**Work order:** Reproduce, word for word, the entries from the very first line through the line containing "pyautogui.click(x=771, y=883)", including both of those lines.

**Supplied material:**
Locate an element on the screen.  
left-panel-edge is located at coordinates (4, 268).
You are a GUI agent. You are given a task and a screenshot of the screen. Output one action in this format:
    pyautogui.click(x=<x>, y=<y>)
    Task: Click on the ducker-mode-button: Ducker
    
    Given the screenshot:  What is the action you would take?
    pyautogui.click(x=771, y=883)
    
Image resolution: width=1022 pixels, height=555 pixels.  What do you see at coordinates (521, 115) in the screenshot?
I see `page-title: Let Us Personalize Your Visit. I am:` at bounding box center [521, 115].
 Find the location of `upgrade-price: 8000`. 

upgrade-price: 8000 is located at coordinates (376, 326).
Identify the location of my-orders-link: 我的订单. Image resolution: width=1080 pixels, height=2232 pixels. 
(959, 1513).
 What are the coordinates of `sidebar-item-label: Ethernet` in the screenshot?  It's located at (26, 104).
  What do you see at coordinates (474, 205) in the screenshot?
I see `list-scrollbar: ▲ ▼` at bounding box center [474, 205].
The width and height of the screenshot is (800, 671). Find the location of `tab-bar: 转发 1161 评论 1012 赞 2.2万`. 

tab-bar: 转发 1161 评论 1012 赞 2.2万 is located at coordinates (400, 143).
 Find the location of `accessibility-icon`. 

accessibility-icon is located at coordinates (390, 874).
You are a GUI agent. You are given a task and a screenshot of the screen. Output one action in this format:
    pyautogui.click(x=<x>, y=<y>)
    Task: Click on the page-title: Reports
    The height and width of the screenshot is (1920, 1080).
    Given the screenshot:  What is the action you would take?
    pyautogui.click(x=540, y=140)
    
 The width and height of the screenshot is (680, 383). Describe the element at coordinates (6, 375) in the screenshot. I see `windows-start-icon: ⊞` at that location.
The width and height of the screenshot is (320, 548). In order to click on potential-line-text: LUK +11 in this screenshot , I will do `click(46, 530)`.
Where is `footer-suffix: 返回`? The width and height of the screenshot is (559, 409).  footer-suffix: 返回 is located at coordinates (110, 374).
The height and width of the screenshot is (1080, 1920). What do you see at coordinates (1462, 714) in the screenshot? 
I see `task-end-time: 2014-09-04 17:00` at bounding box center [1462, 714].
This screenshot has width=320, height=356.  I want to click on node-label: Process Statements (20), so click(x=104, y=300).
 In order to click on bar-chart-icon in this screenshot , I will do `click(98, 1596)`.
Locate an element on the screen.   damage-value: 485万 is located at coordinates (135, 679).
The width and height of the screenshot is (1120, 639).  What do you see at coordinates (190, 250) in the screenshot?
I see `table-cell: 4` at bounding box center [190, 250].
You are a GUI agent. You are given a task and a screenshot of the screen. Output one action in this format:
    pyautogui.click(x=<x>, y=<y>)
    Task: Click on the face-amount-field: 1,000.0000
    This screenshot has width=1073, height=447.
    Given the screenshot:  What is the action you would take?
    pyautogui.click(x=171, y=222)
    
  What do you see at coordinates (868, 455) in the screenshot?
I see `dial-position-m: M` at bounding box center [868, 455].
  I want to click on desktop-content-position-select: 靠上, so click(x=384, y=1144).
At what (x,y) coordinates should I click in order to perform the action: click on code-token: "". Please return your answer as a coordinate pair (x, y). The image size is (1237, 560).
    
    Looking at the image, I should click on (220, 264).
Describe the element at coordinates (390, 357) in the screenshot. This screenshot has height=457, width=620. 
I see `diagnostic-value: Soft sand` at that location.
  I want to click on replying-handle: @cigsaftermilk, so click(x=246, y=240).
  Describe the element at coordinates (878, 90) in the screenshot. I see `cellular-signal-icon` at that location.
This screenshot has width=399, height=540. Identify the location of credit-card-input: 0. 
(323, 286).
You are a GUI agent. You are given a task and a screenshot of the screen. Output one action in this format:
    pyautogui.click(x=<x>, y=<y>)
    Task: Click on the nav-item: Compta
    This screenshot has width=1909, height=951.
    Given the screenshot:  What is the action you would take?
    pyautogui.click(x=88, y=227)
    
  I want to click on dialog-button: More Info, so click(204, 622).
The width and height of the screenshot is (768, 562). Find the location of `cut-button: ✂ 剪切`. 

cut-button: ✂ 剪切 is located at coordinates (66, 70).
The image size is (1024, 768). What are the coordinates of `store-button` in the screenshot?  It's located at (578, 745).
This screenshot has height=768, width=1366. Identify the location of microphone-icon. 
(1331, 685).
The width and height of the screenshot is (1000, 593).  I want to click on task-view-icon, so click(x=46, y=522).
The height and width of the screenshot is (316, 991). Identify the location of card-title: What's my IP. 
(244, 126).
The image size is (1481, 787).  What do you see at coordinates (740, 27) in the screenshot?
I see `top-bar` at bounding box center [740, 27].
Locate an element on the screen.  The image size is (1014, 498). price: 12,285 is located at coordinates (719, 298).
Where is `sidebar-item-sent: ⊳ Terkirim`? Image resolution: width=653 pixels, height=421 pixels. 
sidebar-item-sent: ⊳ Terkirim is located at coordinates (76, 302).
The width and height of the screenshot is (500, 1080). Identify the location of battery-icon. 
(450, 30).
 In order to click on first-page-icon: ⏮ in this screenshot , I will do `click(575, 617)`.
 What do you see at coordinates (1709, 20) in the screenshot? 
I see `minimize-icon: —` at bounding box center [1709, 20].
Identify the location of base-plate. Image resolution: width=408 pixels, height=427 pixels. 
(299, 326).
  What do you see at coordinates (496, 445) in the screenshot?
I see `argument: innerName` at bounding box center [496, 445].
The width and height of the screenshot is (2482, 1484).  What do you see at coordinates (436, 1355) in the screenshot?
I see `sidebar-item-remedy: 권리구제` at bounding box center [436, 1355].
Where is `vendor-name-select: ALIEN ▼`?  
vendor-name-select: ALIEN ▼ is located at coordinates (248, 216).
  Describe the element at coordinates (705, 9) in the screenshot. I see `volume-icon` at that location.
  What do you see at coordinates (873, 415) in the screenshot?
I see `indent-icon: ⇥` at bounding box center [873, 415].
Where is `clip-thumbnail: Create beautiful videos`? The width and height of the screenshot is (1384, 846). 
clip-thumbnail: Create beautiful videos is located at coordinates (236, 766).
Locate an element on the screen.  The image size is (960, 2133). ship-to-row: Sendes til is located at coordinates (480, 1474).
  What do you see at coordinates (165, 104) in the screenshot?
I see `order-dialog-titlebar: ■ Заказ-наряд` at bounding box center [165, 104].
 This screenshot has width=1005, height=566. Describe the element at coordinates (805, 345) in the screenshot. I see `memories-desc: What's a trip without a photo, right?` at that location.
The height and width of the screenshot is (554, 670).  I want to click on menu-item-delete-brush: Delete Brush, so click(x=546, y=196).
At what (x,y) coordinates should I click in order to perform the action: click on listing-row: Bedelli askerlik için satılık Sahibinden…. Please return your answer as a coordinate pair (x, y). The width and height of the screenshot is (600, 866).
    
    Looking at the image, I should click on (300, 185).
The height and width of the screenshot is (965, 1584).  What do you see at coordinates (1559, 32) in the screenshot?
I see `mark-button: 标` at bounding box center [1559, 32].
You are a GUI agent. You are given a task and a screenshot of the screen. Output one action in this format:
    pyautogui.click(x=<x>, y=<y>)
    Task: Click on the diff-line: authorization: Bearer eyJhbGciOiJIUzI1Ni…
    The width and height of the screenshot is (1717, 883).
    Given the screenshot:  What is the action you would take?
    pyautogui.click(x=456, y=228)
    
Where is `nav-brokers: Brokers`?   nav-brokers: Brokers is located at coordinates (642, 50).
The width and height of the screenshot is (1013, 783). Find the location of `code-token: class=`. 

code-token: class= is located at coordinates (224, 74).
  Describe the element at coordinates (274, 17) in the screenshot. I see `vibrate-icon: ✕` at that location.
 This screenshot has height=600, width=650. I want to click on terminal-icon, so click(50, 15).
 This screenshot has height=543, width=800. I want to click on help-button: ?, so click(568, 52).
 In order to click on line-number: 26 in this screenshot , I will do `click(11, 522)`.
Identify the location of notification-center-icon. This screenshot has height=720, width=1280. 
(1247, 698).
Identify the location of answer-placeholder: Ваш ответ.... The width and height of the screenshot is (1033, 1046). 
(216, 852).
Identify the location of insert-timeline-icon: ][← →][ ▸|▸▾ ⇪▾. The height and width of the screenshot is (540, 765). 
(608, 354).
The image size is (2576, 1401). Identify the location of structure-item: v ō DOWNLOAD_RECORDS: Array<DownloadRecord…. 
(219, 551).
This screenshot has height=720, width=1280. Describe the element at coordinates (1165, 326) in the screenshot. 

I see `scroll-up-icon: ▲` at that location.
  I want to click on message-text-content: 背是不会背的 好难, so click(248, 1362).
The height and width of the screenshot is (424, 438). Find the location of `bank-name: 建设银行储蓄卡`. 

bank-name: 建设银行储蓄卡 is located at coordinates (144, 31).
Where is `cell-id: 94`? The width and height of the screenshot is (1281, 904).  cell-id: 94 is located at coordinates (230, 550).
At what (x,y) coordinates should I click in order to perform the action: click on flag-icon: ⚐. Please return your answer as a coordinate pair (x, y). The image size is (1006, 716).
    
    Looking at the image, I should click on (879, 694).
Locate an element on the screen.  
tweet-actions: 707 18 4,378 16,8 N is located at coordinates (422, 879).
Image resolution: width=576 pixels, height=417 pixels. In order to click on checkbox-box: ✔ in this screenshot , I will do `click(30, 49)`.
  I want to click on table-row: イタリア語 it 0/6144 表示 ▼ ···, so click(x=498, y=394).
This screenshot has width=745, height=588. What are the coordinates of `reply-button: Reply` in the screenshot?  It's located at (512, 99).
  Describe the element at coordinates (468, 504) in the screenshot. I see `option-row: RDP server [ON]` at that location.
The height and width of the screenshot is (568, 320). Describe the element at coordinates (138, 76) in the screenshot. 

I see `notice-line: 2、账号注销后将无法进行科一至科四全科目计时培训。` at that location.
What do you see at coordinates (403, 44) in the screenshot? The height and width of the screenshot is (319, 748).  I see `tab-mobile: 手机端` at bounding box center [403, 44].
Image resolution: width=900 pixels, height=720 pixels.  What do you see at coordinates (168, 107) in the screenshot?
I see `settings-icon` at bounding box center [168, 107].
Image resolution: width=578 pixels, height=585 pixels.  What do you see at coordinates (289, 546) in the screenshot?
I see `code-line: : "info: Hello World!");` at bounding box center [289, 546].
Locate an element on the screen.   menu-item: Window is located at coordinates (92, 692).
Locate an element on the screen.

**Response for this exercise:**
Locate an element on the screen.  
left-panel-edge is located at coordinates (4, 268).
You are a GUI agent. You are given a task and a screenshot of the screen. Output one action in this format:
    pyautogui.click(x=<x>, y=<y>)
    Task: Click on the ducker-mode-button: Ducker
    
    Given the screenshot:  What is the action you would take?
    pyautogui.click(x=771, y=883)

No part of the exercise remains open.